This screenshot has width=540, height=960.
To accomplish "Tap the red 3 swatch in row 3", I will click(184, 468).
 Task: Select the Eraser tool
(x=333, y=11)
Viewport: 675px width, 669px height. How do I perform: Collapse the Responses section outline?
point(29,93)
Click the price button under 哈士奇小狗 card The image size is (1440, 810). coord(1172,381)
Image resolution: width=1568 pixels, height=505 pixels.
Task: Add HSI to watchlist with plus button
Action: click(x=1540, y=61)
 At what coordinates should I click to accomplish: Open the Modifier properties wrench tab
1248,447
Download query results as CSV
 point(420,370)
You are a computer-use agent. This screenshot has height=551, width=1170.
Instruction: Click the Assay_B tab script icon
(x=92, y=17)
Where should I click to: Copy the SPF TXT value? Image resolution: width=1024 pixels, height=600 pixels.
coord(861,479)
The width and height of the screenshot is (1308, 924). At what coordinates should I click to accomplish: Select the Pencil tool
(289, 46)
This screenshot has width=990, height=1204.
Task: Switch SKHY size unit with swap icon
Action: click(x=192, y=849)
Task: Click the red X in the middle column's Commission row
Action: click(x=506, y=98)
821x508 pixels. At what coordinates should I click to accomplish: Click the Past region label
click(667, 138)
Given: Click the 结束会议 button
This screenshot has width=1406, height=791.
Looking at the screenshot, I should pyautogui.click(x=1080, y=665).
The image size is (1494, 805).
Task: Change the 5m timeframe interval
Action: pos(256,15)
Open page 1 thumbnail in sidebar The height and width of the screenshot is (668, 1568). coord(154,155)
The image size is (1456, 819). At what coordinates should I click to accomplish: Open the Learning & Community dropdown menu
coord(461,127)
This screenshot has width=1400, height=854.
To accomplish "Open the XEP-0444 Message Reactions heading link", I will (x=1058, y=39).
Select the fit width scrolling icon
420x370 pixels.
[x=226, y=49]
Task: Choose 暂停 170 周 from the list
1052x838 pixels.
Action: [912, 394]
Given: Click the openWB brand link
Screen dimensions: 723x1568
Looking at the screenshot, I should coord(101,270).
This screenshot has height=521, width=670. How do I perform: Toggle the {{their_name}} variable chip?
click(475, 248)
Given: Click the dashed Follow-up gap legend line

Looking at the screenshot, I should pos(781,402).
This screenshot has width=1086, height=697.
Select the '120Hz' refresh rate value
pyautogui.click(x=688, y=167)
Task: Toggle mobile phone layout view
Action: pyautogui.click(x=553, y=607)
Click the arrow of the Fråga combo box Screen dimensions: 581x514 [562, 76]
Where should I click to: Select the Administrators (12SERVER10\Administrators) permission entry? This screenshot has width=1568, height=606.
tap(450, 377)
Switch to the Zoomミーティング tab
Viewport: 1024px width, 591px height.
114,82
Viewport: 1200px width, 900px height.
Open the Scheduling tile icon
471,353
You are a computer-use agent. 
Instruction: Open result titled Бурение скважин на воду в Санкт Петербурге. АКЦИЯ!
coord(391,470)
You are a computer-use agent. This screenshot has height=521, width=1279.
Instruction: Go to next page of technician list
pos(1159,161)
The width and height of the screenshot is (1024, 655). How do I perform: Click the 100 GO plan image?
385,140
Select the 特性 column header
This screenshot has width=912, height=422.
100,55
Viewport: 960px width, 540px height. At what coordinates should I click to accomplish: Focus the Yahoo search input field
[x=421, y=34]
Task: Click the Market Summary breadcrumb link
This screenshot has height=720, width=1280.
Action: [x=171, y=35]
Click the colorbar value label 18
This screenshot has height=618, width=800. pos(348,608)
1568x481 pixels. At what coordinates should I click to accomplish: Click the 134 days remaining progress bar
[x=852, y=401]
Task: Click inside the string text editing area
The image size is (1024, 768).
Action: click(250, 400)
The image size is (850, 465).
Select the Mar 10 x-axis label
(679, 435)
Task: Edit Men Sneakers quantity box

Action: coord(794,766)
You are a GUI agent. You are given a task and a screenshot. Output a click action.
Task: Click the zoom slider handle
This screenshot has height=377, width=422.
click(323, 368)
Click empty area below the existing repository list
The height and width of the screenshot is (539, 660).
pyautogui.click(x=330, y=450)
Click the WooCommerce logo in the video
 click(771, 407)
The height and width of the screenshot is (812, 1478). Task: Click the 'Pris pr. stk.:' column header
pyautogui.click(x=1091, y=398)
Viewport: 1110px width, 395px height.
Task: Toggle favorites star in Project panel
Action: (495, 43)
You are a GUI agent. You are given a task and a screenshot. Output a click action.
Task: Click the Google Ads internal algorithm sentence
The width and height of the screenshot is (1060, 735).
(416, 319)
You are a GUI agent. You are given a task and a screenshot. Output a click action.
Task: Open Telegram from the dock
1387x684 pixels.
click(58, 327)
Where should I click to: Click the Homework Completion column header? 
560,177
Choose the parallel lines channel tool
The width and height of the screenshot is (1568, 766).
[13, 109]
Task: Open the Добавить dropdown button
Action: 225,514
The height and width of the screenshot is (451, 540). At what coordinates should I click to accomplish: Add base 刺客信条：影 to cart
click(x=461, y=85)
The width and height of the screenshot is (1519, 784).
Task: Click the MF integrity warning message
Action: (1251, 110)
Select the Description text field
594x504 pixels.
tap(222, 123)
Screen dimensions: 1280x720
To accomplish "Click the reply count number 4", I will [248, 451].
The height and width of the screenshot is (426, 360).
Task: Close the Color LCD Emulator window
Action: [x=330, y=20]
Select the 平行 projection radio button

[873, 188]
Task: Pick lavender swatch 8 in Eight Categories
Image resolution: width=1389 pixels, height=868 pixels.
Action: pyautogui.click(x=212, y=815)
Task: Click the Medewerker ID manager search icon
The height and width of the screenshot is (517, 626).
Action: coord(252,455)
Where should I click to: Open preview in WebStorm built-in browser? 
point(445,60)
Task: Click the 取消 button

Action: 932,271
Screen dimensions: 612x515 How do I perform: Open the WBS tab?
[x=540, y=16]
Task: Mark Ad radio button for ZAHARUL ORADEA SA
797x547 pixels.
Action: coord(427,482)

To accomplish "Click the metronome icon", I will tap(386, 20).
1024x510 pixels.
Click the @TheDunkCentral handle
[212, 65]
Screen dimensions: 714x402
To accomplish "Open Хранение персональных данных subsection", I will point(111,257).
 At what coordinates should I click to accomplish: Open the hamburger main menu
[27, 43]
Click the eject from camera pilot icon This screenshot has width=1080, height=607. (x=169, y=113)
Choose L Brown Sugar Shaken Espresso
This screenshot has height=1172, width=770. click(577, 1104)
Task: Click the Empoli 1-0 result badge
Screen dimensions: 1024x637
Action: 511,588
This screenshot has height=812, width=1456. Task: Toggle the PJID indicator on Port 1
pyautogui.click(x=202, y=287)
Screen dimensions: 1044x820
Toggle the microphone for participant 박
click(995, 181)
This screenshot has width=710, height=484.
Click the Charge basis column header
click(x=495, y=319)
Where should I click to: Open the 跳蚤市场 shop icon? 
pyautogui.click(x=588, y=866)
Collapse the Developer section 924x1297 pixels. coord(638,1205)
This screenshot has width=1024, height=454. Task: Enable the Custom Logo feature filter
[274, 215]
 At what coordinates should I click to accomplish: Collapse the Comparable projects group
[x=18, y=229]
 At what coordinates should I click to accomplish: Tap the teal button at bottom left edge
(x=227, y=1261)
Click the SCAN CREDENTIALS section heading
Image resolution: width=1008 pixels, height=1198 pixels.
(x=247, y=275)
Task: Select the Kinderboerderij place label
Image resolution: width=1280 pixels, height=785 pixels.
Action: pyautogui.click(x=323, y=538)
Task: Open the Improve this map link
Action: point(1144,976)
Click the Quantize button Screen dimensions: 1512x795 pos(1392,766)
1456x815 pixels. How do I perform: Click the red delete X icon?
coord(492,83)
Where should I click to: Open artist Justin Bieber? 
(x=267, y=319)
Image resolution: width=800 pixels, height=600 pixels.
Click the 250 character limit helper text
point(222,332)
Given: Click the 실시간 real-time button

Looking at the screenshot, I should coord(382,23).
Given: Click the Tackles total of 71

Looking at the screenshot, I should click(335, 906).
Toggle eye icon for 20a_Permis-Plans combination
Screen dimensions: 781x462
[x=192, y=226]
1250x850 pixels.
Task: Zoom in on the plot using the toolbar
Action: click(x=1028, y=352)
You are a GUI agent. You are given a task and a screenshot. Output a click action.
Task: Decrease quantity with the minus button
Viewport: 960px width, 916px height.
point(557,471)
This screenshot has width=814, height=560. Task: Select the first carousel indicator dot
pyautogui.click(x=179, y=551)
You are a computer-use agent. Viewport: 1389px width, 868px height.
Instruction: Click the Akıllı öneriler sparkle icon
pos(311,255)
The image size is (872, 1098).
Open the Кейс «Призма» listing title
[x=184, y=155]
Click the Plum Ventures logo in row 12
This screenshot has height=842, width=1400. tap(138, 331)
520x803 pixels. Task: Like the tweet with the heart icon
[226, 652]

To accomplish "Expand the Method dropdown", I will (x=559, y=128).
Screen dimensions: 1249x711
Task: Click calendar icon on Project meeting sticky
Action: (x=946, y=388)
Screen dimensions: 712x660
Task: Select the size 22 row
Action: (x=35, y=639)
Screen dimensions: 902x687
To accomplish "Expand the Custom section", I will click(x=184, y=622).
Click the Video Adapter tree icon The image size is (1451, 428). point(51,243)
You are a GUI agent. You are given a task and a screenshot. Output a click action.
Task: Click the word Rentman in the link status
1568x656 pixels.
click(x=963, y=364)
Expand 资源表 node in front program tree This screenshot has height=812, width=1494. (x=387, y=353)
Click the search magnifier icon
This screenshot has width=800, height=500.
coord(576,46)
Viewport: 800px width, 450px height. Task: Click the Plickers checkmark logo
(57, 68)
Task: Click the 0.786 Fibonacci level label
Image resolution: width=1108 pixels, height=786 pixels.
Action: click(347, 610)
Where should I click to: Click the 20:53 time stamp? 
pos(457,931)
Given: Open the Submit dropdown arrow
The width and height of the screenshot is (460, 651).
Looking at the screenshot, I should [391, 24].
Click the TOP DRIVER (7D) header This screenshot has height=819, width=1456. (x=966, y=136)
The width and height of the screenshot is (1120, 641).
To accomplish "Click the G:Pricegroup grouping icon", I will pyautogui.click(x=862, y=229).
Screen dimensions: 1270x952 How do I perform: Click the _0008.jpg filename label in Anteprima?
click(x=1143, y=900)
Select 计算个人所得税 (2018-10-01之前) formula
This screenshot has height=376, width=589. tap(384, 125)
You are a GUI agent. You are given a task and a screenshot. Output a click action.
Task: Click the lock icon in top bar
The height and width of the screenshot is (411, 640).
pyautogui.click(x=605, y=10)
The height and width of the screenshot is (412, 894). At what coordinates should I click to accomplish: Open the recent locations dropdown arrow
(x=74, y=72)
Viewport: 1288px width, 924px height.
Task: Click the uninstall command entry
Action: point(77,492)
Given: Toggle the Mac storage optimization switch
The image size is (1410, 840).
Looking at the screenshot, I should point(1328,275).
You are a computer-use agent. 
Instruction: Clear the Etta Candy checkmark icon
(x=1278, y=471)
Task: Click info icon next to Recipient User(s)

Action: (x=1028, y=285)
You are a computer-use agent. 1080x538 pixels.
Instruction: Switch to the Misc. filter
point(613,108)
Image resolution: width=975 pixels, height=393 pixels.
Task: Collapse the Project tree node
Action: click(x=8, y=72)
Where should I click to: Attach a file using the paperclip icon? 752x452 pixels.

********

- [Task to complete]: Each line from the one that holds "The height and width of the screenshot is (412, 894)." to the end of the records above should be transcribed exactly, both ends included.

- [Response to this exercise]:
The height and width of the screenshot is (412, 894). At what coordinates should I click to accomplish: Open the recent locations dropdown arrow
(x=74, y=72)
Viewport: 1288px width, 924px height.
Task: Click the uninstall command entry
Action: point(77,492)
Given: Toggle the Mac storage optimization switch
The image size is (1410, 840).
Looking at the screenshot, I should point(1328,275).
You are a computer-use agent. 
Instruction: Clear the Etta Candy checkmark icon
(x=1278, y=471)
Task: Click info icon next to Recipient User(s)

Action: (x=1028, y=285)
You are a computer-use agent. 1080x538 pixels.
Instruction: Switch to the Misc. filter
point(613,108)
Image resolution: width=975 pixels, height=393 pixels.
Task: Collapse the Project tree node
Action: click(x=8, y=72)
Where should I click to: Attach a file using the paperclip icon? 752x452 pixels.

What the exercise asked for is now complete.